(Stored data)
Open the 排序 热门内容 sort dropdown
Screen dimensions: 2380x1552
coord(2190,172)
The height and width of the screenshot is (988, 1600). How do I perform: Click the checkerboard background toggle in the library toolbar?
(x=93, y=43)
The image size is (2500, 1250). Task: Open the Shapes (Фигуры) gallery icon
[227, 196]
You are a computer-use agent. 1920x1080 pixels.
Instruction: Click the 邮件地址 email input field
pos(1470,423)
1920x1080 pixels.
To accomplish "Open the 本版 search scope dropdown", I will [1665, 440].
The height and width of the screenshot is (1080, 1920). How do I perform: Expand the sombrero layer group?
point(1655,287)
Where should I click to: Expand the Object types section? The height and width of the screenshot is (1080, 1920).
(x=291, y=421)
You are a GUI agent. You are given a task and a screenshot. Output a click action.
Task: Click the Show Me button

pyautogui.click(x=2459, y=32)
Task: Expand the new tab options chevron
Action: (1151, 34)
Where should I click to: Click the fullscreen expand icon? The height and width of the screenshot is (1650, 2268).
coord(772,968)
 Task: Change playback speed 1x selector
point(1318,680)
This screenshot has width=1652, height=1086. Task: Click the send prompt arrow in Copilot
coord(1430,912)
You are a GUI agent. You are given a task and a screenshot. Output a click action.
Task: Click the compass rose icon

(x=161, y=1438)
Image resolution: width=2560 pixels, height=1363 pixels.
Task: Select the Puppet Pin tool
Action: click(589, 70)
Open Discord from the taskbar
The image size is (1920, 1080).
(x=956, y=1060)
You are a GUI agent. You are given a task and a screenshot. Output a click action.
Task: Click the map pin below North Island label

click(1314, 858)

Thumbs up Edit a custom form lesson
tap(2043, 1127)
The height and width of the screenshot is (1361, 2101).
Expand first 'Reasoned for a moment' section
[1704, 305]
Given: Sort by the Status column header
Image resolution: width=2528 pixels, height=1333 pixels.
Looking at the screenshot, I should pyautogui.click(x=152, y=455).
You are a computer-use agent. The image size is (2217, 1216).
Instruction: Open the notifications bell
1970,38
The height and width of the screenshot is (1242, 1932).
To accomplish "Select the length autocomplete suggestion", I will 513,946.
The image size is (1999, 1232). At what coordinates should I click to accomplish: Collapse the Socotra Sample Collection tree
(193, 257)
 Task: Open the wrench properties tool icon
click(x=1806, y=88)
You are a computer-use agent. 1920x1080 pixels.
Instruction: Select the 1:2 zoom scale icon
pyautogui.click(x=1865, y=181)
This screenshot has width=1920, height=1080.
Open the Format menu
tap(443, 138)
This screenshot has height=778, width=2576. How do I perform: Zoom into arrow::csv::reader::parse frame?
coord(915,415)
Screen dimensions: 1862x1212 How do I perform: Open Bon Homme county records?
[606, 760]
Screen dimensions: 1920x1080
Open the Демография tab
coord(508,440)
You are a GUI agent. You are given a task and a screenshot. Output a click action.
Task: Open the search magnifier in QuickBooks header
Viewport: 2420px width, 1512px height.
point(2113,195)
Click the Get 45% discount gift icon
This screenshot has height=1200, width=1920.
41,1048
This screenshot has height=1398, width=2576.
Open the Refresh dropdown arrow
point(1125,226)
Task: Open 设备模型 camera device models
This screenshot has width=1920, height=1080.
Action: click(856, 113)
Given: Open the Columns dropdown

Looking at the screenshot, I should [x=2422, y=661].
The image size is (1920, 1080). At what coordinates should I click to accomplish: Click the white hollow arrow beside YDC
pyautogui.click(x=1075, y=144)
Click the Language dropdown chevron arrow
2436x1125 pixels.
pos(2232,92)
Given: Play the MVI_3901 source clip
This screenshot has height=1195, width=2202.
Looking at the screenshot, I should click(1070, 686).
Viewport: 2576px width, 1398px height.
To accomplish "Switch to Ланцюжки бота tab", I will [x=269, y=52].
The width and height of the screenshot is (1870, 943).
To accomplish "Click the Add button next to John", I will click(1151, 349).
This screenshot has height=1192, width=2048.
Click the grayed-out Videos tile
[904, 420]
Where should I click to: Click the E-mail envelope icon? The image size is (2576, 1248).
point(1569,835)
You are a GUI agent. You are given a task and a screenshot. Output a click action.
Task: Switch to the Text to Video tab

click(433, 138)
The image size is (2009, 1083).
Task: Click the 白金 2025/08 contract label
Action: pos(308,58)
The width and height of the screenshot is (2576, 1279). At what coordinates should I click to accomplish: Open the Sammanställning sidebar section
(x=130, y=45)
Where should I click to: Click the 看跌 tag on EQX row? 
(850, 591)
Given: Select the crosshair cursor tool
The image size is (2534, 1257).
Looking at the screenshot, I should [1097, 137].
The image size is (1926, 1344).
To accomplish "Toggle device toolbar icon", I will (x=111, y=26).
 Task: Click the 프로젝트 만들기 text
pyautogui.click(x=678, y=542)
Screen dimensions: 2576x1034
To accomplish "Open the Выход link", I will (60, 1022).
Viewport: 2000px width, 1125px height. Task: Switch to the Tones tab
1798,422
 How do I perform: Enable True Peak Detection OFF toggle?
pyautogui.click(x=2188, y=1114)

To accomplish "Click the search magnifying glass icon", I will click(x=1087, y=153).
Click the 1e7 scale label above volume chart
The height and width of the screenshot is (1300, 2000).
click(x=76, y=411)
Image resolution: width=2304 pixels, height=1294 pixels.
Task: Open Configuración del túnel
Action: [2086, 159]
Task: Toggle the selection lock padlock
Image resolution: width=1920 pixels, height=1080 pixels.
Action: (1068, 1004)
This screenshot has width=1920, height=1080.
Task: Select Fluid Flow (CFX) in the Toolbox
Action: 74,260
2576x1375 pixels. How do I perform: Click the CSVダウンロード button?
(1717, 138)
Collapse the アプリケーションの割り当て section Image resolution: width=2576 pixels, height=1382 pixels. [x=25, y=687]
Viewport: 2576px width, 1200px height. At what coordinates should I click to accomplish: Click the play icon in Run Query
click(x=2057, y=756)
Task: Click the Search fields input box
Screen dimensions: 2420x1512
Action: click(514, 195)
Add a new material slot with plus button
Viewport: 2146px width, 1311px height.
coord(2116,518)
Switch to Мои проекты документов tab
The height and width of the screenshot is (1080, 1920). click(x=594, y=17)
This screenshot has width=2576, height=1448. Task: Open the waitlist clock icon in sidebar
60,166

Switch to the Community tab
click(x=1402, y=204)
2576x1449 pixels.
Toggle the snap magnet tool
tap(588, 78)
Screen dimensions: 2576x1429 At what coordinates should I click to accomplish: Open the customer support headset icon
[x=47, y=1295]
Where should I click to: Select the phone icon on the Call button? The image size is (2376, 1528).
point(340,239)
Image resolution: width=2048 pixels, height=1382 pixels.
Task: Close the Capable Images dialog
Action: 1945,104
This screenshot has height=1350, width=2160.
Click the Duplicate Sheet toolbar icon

▶ [REQUIRED WORK] The lines above should be duplicated exactly.

▶ [EXERCISE RESULT]
Open the 排序 热门内容 sort dropdown
Screen dimensions: 2380x1552
coord(2190,172)
The height and width of the screenshot is (988, 1600). How do I perform: Click the checkerboard background toggle in the library toolbar?
(x=93, y=43)
The image size is (2500, 1250). Task: Open the Shapes (Фигуры) gallery icon
[227, 196]
You are a computer-use agent. 1920x1080 pixels.
Instruction: Click the 邮件地址 email input field
pos(1470,423)
1920x1080 pixels.
To accomplish "Open the 本版 search scope dropdown", I will [1665, 440].
The height and width of the screenshot is (1080, 1920). How do I perform: Expand the sombrero layer group?
point(1655,287)
Where should I click to: Expand the Object types section? The height and width of the screenshot is (1080, 1920).
(x=291, y=421)
You are a GUI agent. You are given a task and a screenshot. Output a click action.
Task: Click the Show Me button

pyautogui.click(x=2459, y=32)
Task: Expand the new tab options chevron
Action: (1151, 34)
Where should I click to: Click the fullscreen expand icon? The height and width of the screenshot is (1650, 2268).
coord(772,968)
 Task: Change playback speed 1x selector
point(1318,680)
This screenshot has width=1652, height=1086. Task: Click the send prompt arrow in Copilot
coord(1430,912)
You are a GUI agent. You are given a task and a screenshot. Output a click action.
Task: Click the compass rose icon

(x=161, y=1438)
Image resolution: width=2560 pixels, height=1363 pixels.
Task: Select the Puppet Pin tool
Action: click(589, 70)
Open Discord from the taskbar
The image size is (1920, 1080).
(x=956, y=1060)
You are a GUI agent. You are given a task and a screenshot. Output a click action.
Task: Click the map pin below North Island label

click(1314, 858)

Thumbs up Edit a custom form lesson
tap(2043, 1127)
The height and width of the screenshot is (1361, 2101).
Expand first 'Reasoned for a moment' section
[1704, 305]
Given: Sort by the Status column header
Image resolution: width=2528 pixels, height=1333 pixels.
Looking at the screenshot, I should pyautogui.click(x=152, y=455).
You are a computer-use agent. The image size is (2217, 1216).
Instruction: Open the notifications bell
1970,38
The height and width of the screenshot is (1242, 1932).
To accomplish "Select the length autocomplete suggestion", I will 513,946.
The image size is (1999, 1232). At what coordinates should I click to accomplish: Collapse the Socotra Sample Collection tree
(193, 257)
 Task: Open the wrench properties tool icon
click(x=1806, y=88)
You are a computer-use agent. 1920x1080 pixels.
Instruction: Select the 1:2 zoom scale icon
pyautogui.click(x=1865, y=181)
This screenshot has width=1920, height=1080.
Open the Format menu
tap(443, 138)
This screenshot has height=778, width=2576. How do I perform: Zoom into arrow::csv::reader::parse frame?
coord(915,415)
Screen dimensions: 1862x1212 How do I perform: Open Bon Homme county records?
[606, 760]
Screen dimensions: 1920x1080
Open the Демография tab
coord(508,440)
You are a GUI agent. You are given a task and a screenshot. Output a click action.
Task: Open the search magnifier in QuickBooks header
Viewport: 2420px width, 1512px height.
point(2113,195)
Click the Get 45% discount gift icon
This screenshot has height=1200, width=1920.
41,1048
This screenshot has height=1398, width=2576.
Open the Refresh dropdown arrow
point(1125,226)
Task: Open 设备模型 camera device models
This screenshot has width=1920, height=1080.
Action: click(856, 113)
Given: Open the Columns dropdown

Looking at the screenshot, I should [x=2422, y=661].
The image size is (1920, 1080). At what coordinates should I click to accomplish: Click the white hollow arrow beside YDC
pyautogui.click(x=1075, y=144)
Click the Language dropdown chevron arrow
2436x1125 pixels.
pos(2232,92)
Given: Play the MVI_3901 source clip
This screenshot has height=1195, width=2202.
Looking at the screenshot, I should click(1070, 686).
Viewport: 2576px width, 1398px height.
To accomplish "Switch to Ланцюжки бота tab", I will [x=269, y=52].
The width and height of the screenshot is (1870, 943).
To accomplish "Click the Add button next to John", I will click(1151, 349).
This screenshot has height=1192, width=2048.
Click the grayed-out Videos tile
[904, 420]
Where should I click to: Click the E-mail envelope icon? The image size is (2576, 1248).
point(1569,835)
You are a GUI agent. You are given a task and a screenshot. Output a click action.
Task: Switch to the Text to Video tab

click(433, 138)
The image size is (2009, 1083).
Task: Click the 白金 2025/08 contract label
Action: pos(308,58)
The width and height of the screenshot is (2576, 1279). At what coordinates should I click to accomplish: Open the Sammanställning sidebar section
(x=130, y=45)
Where should I click to: Click the 看跌 tag on EQX row? 
(850, 591)
Given: Select the crosshair cursor tool
The image size is (2534, 1257).
Looking at the screenshot, I should [1097, 137].
The image size is (1926, 1344).
To accomplish "Toggle device toolbar icon", I will (x=111, y=26).
 Task: Click the 프로젝트 만들기 text
pyautogui.click(x=678, y=542)
Screen dimensions: 2576x1034
To accomplish "Open the Выход link", I will (60, 1022).
Viewport: 2000px width, 1125px height. Task: Switch to the Tones tab
1798,422
 How do I perform: Enable True Peak Detection OFF toggle?
pyautogui.click(x=2188, y=1114)

To accomplish "Click the search magnifying glass icon", I will click(x=1087, y=153).
Click the 1e7 scale label above volume chart
The height and width of the screenshot is (1300, 2000).
click(x=76, y=411)
Image resolution: width=2304 pixels, height=1294 pixels.
Task: Open Configuración del túnel
Action: [2086, 159]
Task: Toggle the selection lock padlock
Image resolution: width=1920 pixels, height=1080 pixels.
Action: (1068, 1004)
This screenshot has width=1920, height=1080.
Task: Select Fluid Flow (CFX) in the Toolbox
Action: 74,260
2576x1375 pixels. How do I perform: Click the CSVダウンロード button?
(1717, 138)
Collapse the アプリケーションの割り当て section Image resolution: width=2576 pixels, height=1382 pixels. [x=25, y=687]
Viewport: 2576px width, 1200px height. At what coordinates should I click to accomplish: Click the play icon in Run Query
click(x=2057, y=756)
Task: Click the Search fields input box
Screen dimensions: 2420x1512
Action: click(514, 195)
Add a new material slot with plus button
Viewport: 2146px width, 1311px height.
coord(2116,518)
Switch to Мои проекты документов tab
The height and width of the screenshot is (1080, 1920). click(x=594, y=17)
This screenshot has width=2576, height=1448. Task: Open the waitlist clock icon in sidebar
60,166

Switch to the Community tab
click(x=1402, y=204)
2576x1449 pixels.
Toggle the snap magnet tool
tap(588, 78)
Screen dimensions: 2576x1429 At what coordinates should I click to accomplish: Open the customer support headset icon
[x=47, y=1295]
Where should I click to: Select the phone icon on the Call button? The image size is (2376, 1528).
point(340,239)
Image resolution: width=2048 pixels, height=1382 pixels.
Task: Close the Capable Images dialog
Action: 1945,104
This screenshot has height=1350, width=2160.
Click the Duplicate Sheet toolbar icon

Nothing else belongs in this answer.